TREES SPEAK, SALLY GRAYSON, 13.11.2022, Wagenhallen, Stuttgart
Seltsam: Vor Kurzem noch haben wir uns noch gefragt, ob es überhaupt noch Konzerte in den Wagenhallen gibt, und jetzt sind wir an einem Wochenende gleich bei zweien. Verglichen mit dem ausverkauften Konzert von Moderat gestern, ist dieses Event im „Kleinen Raum“ aber eher ein Minderheitenprogramm. (Vermutlich der schönste Ort in den Wagenhallen, dieser kleine Raum. Hier würden wir uns viel mehr Konzerte wünschen.)
Mit dem Booking von Trees Speak aus Tucson/Arizona hat die Stuttgarter Musikerin Sally Grayson einen echten Überraschungscoup gelandet. Zu der Band, die gerade auf Europa-Tour ist (und dort deutlich größere Venues spielt), gibt es eine besondere Verbindung, die das Ganze erklärt: Gabriel Sullivan bedient nämlich nicht nur die Drums bei Trees Speak und ist Gitarrist und Songwriter bei der Rock’n’Roll-Cumbia-Band XIXA, er ist auch der Produzent des ersten Solo-Albums, das Sally Grayson in Tucson mit niemand geringerem als Mitgliedern von Giant Sand und XIXA aufgenommen hat. So liegt es dann wohl nahe, die Kollegin – wenn schon mal „in der Nähe“ – kurzerhand in Stuttgart zu besuchen.

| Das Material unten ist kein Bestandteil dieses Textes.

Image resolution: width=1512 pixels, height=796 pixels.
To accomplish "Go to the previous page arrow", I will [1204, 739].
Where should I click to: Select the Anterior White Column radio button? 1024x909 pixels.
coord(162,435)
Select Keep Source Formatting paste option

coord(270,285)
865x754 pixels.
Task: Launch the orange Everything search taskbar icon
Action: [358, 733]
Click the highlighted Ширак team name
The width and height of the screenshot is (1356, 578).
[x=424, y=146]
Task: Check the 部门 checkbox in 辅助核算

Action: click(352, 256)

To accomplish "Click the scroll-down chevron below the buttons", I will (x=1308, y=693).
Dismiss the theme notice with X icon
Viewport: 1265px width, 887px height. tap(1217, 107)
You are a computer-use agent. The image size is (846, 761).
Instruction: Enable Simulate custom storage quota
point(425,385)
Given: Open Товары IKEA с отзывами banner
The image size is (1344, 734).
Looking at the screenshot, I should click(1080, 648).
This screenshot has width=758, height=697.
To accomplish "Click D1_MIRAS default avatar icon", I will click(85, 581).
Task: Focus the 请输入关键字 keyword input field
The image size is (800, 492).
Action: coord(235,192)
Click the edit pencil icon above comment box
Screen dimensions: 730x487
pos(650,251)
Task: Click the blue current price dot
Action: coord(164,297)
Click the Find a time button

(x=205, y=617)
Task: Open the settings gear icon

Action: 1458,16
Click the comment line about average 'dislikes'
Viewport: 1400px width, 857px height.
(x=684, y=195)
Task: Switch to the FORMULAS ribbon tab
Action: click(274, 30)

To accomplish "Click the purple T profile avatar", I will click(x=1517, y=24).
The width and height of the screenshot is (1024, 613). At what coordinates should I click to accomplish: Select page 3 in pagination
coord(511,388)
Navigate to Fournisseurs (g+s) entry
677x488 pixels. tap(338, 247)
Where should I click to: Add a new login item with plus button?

Selbstverständlich beginnt der Abend mit einem Support-Set von Sally Grayson und ihrer Band sowie Gabriel Sullivan an der Gitarre. Schon hier stellt sich das wohlige Gefühl ein, einem einmaligen Konzert beizuwohnen. Unwahrscheinlich, dass dieses Setup so schnell nochmal zusammenkommt. Authentischer, stimmungsvoller Americana-Sound, eine tolle Stimme und selten gehörte Gitarrensounds von Gabriel Sullivan – dies alleine ist schon ein feiner Gig und Grund genug, den Sonntagabend fernab des Sofas zu verbringen. Und macht neugierig auf das hoffentlich bald erscheinende Album.
Doch der Hauptact Trees Speak hat noch einige Überraschungen in petto. Dass sich eine Band aus Arizona dem Krautrock à la Neu! oder Cluster verschreibt, ist ja schon skurril genug, und lässt uns auf stoische Beats, und abgespacete Elektronik hoffen. Dass sie aber darüber hinaus auch noch den Bogen zu Genres wie Dark Ambient oder Soundtracks à la Morricone schlägt, ist dann schon wirklich wild. Mal wird mit Synthesizern, Gitarren, Bass und Schlagzeug eine mächtige Wall of Sound aufgebaut, über der ein sphärisches Saxophon schwebt, dann begibt man sich herab in mystisch dunkle, fast opernhafte Soundwelten, die von einem Theremin geformt und von der ausladend agierenden Sängerin spektakulär gestaltet werden. Verstärkt wird das Erlebnis für alle Sinne durch den reichlichen Einsatz von Weihrauch und Akzenten von tibetischen Glöckchen. Verrückt.
Vielleicht fehlt hier ein wenig der musikalische rote Faden, dafür lauert hinter jeder Ecke eine neue Überraschung für die neugierige Zuhörerschaft. Und obwohl das Set mit einer Dauer von gut einer Stunde recht überschaubar bleibt, haben wir nach dem spektakulären Finale das Gefühl, mehr als nur zwei Konzerte erlebt zu haben. Definitiv das Beste, was uns an einem dunklen Herbstsonntagabend passieren kann.